En el Sevilla también salía el once de seguridad de Montella. Y de salida intentó apretar el equipo hispalense, pero pronto el toque del Barça les obligó a meterse atrás. Mal asunto. Iniesta y Messi acaparaban rápido el protagonismo y, la peor noticia para el Sevilla, era que el Barça había salido dispuesto a presionar arriba, otro gallo les habría cantado de haberlo hecho igual en Roma.
Un paradón memorable de Soria a disparo lejanísimo de falta de Messi fue el primer aviso serio del Barça. El meta sevillista voló para llegar a la escuadra y salvar el gol –que habría sido golazo– de los azulgranas. Pero no quiero hablar más de porteros, que me encabrono. El paradón de Soria sólo era un síntoma del dominio absoluto en el partido del Barça.
En el 14 llegó lo que se veía venir: el gol de los azulgrana. Fue una asistencia genial de Cillessen, un portero que se sacó un pase largo que la mitad de los mediocentros del mundo no sabrían hacer. La pelota pilló mal parada a toda la defensa del Sevilla, tocando las palmas y pidiendo fuera de juego. El balón llegó a Coutinho, que aceleró y asistió para que Luis Suárez, que había acompañado la jugada, rematara a placer en el segundo palo.
Manda el Barça, se acompleja el Sevilla
El Barça obtenía el premio merecido a su empuje inicial ante un Sevilla timorato y acomplejado. Luis Suárez mordía a Mercado, que parecía una especie de Heidi disfrazada de central. El gol espoleó algo a un timorato Sevilla, que lo intentó desde una desesperante impotencia. Eran los niños pequeños jugando contra los mayores. No había partido.
En el 27 casi marca el segundo el Barcelona, pero el disparo de Iniesta –que había tocado en un rival– se estrelló contra el larguero.
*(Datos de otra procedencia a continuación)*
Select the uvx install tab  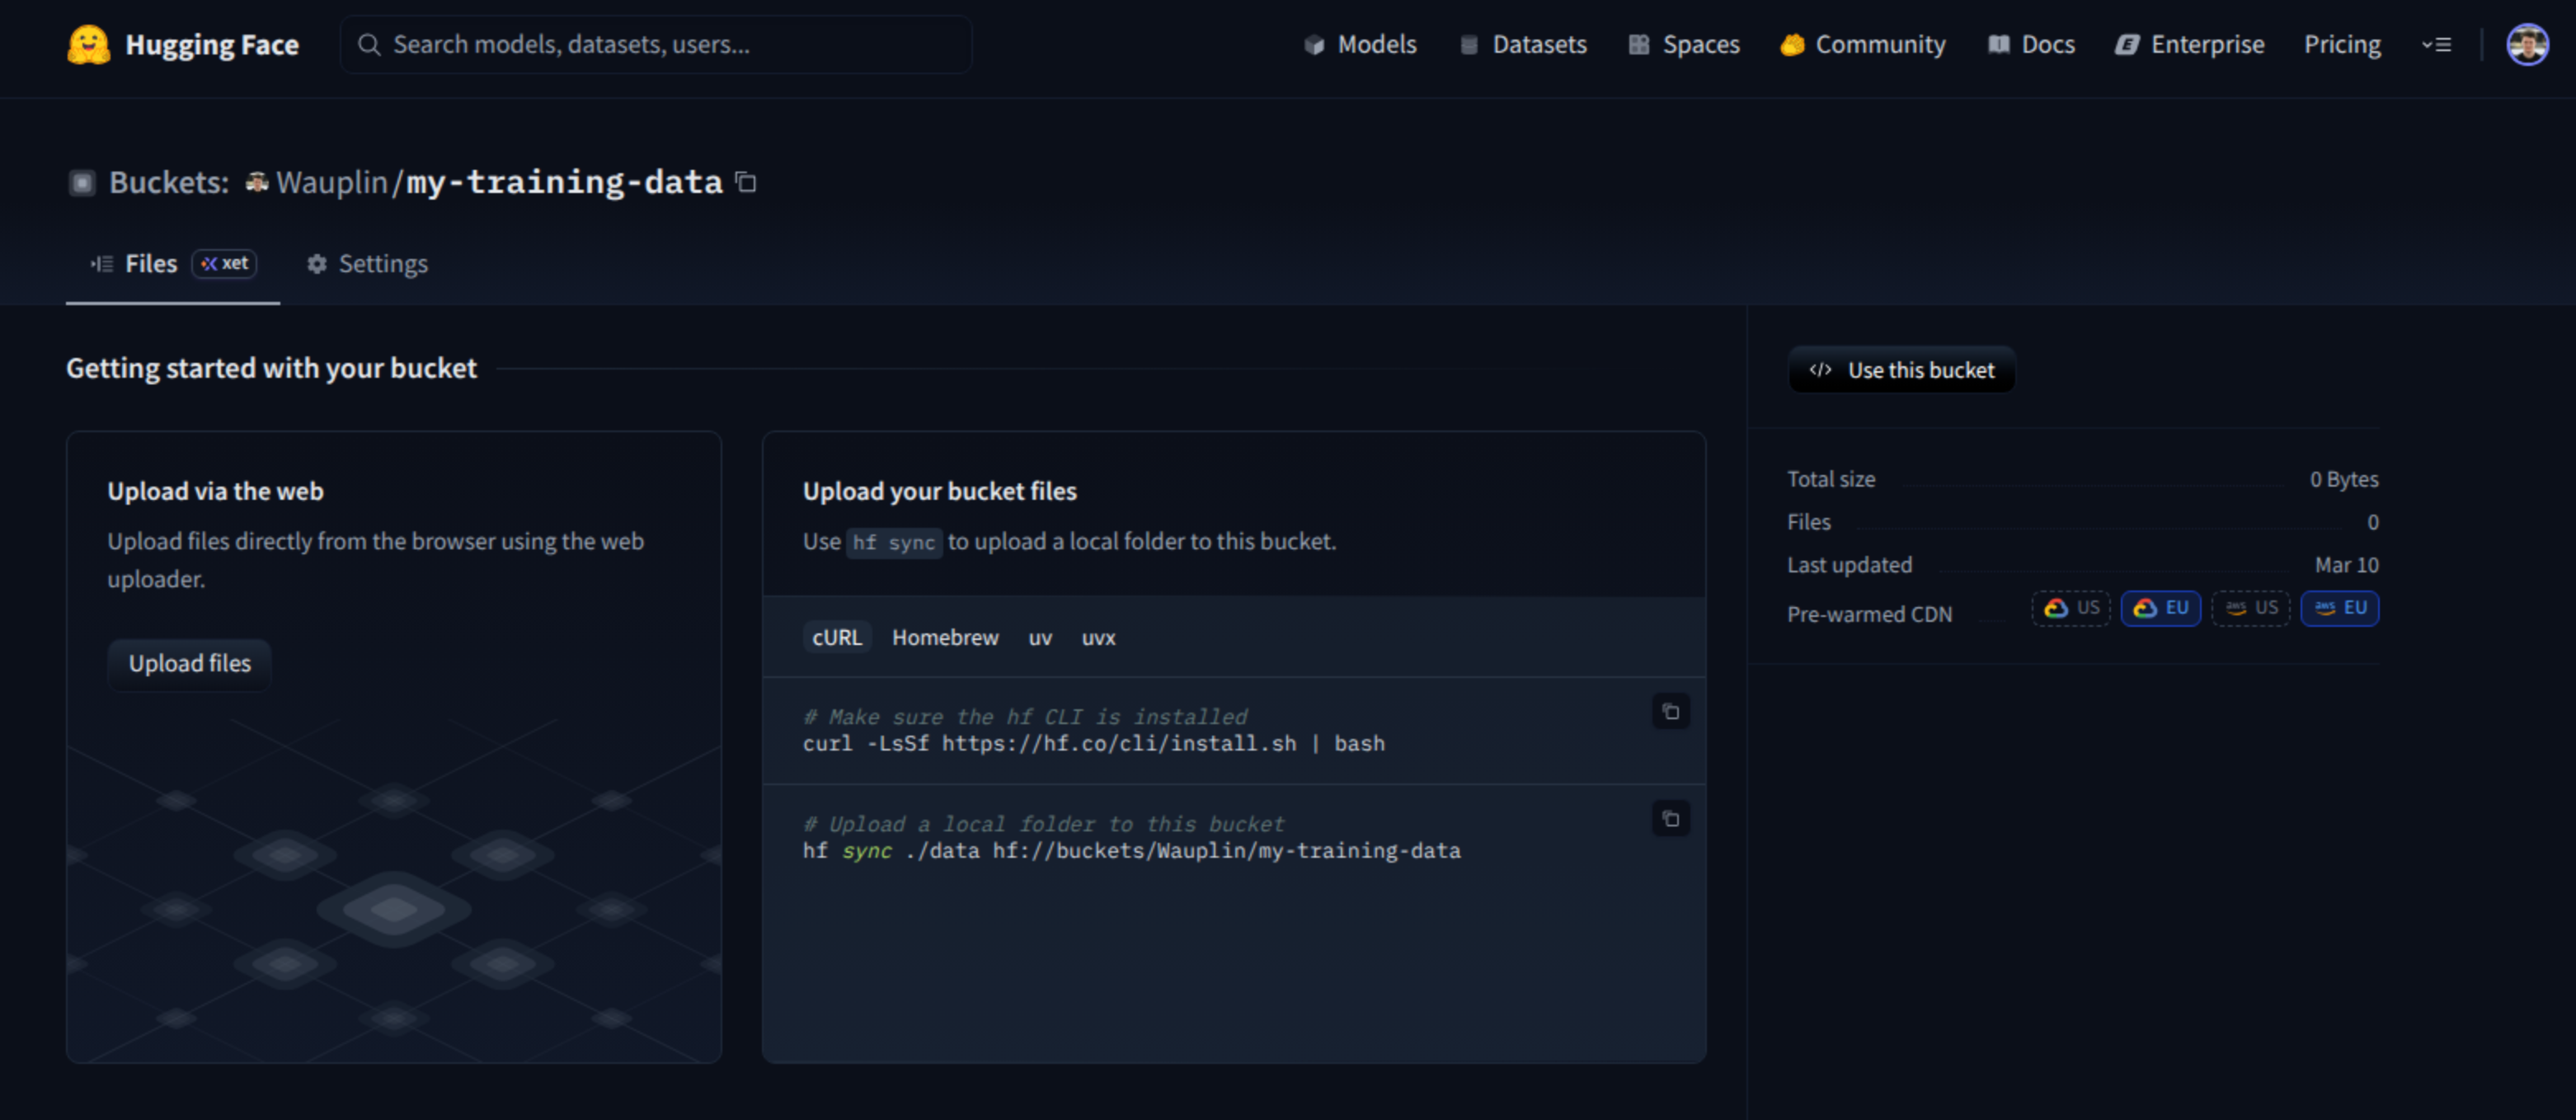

Luego perdonó el Sevilla, tan acostumbrado a ganar finales ante equipos de serie B, y lo acabó pagando pasada la media hora. En el 31 una jugada cocida entre Iniesta y Jordi Alba la sentenció Messi, que colocó el 2-0 sin inmutarse y pasaportó la final a falta de una hora de juego. Colorín, colorado, el Barça la final había ganado.
Con la final resuelta, Luis Suárez hizo el 3-0 en una galopada en la que dejó retratado a Mercado. La lentitud, la impotencia y la falta de dureza del central del Sevilla resumían a las claras lo que había sido la final: un paseo del Barcelona que no necesitó ni acelerar.
Iniesta cierra el círculo
En la reanudación el Sevilla ya estaba muerto y enterrado, pero quiso salir al césped para que se jugara el segundo tiempo. Hizo el mismo ridículo que en el primero y el Barça siguió campando a sus anchas. Hasta Iniesta se permitió el lujo de despedirse del fútbol de élite de clubes –esperemos que en el de selecciones llegue lejos– firmando un golazo después de una gran pared con Messi y de sentar a David Soria.
El segundo tiempo era a todas luces intrascendente. Se trataba de saber si el Sevilla se llevaba la mayor goleada de la historia de una final de la Copa del Rey o maquillaba el resultado de un partido en el que nunca estuvo. Llegó el quinto en un penalti (justo) que transformó Coutinho, uno de los jugadores que demostró que no se encoge en las finales.
No ocurría mucho en el partido, más allá de que el Barça podía marcar el sexto en cualquier momento, pero tampoco lo intentaba con insistencia. Le valía y le sobraba con cinco. Salieron Paulinho y Dembélé en los minutos finales para hacerse la foto de la final, una final que no tuvo ni emoción, ni historia porque el Sevilla no se presentó y el Barça tuvo el partido más cómodo no de esta temporada, sino de las últimas tres décadas.